In recognition of Black History Month, key opinion leaders from the community oncology space and beyond speak to how organizations are working to diversify clinical cancer research and combat outcome disparities.
Disparities in care and outcomes for Black patients diagnosed with cancer have been an ongoing hurdle within the medical field, although efforts such as diversifying clinical trials to reflect real-world populations may provide a solution.
According to the American Cancer Society, Black patients have a high cancer burden, characterized by the highest mortality rate and shortest survival compared with other racial and ethnic groups across many disease types.1 Approximately 224,080 new cases of cancer are expected to be diagnosed in Black individuals in 2022, with 73,680 expected deaths. Black men are twice as likely to die of their disease vs Asian and Pacific Islanders, with mortality rates for prostate cancer being double that of every other racial and ethnic group.

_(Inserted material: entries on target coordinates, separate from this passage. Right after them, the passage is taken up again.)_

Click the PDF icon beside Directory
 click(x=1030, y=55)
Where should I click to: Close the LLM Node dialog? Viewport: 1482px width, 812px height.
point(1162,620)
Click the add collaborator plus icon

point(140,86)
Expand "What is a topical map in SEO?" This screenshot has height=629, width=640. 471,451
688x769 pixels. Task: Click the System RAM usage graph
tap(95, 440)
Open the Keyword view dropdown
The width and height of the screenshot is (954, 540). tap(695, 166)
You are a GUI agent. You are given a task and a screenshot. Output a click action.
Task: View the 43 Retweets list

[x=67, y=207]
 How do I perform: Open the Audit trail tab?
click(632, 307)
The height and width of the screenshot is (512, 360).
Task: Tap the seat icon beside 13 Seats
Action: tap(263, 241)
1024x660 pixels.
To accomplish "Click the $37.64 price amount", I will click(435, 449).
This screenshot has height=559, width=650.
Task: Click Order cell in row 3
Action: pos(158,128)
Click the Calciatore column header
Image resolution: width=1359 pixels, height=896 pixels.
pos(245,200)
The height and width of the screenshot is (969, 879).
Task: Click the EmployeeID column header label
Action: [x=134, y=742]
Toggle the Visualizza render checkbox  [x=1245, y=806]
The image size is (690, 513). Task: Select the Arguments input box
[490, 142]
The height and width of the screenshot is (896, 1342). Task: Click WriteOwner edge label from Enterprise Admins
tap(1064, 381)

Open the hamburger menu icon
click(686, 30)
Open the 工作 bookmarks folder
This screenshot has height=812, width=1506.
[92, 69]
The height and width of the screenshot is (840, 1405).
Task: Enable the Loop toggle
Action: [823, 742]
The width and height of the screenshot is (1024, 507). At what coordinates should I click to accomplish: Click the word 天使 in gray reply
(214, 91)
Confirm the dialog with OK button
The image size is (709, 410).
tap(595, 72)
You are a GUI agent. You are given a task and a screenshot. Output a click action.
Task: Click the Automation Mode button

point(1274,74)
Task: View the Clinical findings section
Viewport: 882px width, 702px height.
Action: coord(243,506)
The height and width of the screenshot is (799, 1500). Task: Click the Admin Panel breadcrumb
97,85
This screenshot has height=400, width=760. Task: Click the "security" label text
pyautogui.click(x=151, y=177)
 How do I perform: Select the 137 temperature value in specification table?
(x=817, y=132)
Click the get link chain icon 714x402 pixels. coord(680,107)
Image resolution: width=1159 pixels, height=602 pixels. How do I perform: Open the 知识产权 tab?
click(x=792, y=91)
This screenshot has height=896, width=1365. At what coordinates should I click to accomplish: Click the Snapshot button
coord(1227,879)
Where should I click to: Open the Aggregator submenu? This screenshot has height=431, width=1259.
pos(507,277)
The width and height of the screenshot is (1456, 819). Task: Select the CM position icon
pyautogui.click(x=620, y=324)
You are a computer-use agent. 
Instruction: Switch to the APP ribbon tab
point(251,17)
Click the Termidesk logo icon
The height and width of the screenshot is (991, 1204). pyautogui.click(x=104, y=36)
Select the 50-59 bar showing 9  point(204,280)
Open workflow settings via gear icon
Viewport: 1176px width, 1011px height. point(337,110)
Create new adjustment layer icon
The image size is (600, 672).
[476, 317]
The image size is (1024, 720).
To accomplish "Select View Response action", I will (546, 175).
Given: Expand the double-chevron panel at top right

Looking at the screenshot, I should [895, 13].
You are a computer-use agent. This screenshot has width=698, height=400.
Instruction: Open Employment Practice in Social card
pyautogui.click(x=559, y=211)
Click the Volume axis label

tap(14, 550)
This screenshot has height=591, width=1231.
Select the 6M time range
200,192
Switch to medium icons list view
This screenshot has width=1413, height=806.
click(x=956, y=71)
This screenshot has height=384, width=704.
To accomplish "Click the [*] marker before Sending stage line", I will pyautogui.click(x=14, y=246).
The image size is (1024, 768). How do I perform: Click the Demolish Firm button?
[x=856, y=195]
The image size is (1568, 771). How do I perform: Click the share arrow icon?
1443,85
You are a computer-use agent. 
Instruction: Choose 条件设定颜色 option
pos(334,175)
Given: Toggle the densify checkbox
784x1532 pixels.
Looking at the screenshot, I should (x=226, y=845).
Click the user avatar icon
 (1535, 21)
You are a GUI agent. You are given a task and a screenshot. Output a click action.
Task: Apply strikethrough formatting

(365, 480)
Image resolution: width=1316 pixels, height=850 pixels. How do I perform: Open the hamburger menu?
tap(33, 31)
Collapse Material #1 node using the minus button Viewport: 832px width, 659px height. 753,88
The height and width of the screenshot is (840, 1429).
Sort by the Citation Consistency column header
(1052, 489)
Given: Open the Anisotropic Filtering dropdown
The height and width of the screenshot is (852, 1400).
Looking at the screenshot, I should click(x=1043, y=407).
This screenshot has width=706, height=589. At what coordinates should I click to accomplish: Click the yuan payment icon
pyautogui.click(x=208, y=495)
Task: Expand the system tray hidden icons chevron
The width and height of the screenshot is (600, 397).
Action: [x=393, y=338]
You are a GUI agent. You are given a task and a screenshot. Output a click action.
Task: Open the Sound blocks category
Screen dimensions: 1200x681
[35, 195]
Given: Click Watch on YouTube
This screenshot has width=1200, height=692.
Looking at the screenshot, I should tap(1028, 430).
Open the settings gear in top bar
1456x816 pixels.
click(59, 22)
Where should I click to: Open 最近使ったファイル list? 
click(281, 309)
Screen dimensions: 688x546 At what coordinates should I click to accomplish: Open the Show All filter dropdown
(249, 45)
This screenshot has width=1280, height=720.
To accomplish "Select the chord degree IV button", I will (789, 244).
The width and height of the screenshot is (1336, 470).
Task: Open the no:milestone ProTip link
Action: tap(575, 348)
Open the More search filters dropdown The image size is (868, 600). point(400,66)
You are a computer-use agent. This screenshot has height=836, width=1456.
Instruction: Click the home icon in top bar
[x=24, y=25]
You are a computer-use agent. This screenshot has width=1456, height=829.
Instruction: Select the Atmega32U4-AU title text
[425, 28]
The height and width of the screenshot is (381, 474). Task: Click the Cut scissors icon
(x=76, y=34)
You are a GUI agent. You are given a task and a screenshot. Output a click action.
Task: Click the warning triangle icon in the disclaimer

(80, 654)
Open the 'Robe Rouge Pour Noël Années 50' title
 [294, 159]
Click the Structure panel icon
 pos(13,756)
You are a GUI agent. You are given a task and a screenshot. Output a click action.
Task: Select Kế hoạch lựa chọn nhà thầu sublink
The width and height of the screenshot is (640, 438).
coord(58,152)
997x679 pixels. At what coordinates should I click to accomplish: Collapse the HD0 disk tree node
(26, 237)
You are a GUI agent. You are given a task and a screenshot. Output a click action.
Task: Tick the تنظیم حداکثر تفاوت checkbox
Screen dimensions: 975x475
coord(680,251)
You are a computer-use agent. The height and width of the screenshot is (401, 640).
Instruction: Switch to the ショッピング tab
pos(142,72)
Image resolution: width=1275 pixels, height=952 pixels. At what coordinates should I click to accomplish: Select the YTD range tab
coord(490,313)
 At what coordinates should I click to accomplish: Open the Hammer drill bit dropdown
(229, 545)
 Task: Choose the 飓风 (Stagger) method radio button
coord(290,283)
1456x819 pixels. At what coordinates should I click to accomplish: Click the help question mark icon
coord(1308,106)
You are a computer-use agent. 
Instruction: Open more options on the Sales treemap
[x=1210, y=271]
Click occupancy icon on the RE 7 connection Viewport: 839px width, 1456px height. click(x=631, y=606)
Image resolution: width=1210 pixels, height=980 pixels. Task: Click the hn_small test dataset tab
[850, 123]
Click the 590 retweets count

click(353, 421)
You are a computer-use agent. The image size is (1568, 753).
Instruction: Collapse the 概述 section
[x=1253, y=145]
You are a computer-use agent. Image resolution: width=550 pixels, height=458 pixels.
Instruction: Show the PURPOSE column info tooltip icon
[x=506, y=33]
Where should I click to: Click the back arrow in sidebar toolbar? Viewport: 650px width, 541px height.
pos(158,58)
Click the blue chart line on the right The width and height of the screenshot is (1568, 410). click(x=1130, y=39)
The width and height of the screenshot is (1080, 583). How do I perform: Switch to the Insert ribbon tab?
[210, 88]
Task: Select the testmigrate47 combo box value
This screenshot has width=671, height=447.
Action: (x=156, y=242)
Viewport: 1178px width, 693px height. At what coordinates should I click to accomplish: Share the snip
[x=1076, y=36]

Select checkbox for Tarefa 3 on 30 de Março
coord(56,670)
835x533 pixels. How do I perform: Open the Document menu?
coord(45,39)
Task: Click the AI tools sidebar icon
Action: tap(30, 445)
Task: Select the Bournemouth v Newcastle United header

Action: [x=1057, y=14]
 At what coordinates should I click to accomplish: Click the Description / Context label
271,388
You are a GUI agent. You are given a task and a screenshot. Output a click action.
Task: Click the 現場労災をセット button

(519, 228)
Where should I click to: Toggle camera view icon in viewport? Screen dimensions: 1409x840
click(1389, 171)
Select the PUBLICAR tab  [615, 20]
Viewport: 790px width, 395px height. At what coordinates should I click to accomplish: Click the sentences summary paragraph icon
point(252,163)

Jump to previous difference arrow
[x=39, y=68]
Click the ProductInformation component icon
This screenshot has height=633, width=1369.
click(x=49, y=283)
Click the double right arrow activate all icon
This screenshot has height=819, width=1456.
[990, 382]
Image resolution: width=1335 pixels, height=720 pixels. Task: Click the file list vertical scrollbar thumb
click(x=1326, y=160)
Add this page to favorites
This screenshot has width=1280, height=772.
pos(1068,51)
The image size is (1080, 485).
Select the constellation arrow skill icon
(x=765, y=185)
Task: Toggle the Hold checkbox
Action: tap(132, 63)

Black women who have been diagnosed with breast cancer are 40% more likely to die of their disease compared with White women and are 2 times more likely to die if they are over the age of 50. Additionally, a third of Black women have reported experiencing racial discrimination when visiting a health care provider. Experts have also identified an association between living in predominantly Black areas and an increased risk of being diagnosed with advanced cancer, higher mortality rates, and lower survival rates for lung and breast cancer. These disparities also extend to clinical cancer research.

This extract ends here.